--- start of The records ---

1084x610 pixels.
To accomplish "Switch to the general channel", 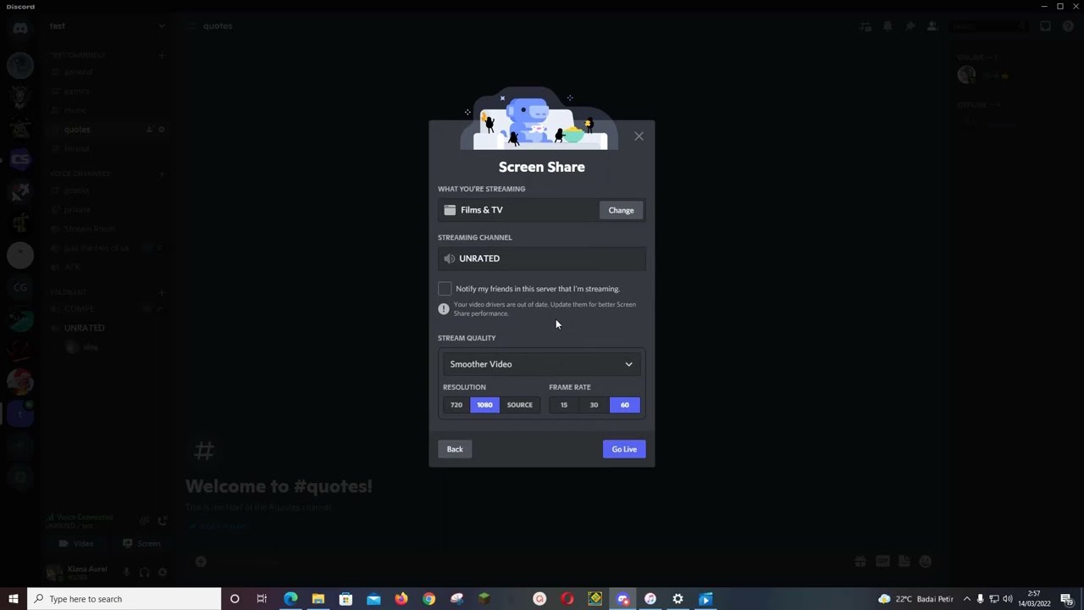I will (78, 71).
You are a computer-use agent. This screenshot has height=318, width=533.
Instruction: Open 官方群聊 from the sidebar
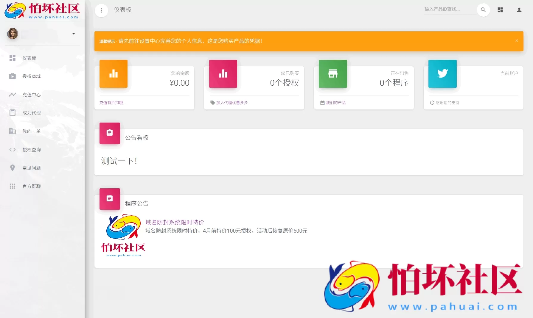13,186
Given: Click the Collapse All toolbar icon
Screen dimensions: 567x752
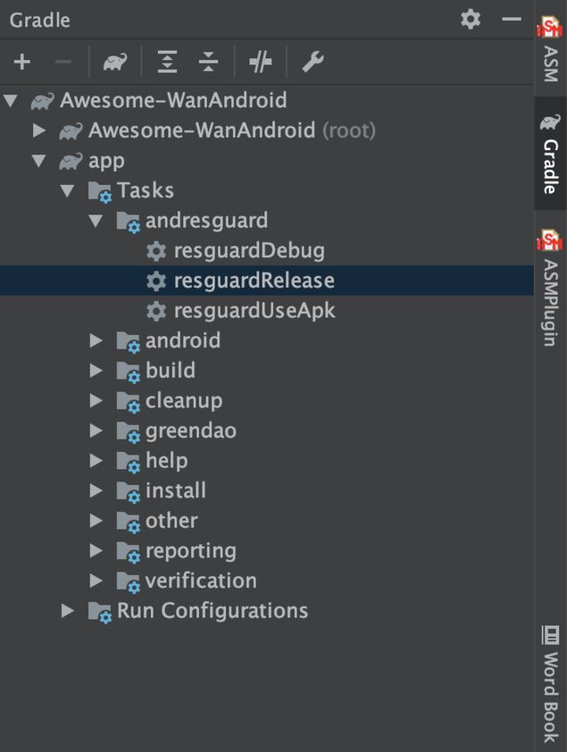Looking at the screenshot, I should 208,62.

--- end of The records ---

▸ Written instruction: Repeat the lines of the records from the one holding "You are a computer-use" through the end of the records, inclusive, and leave the pictures out of your answer.

▸ Task solution:
You are a computer-use agent. This screenshot has height=318, width=533.
Instruction: Open 官方群聊 from the sidebar
13,186
Given: Click the Collapse All toolbar icon
Screen dimensions: 567x752
Looking at the screenshot, I should 208,62.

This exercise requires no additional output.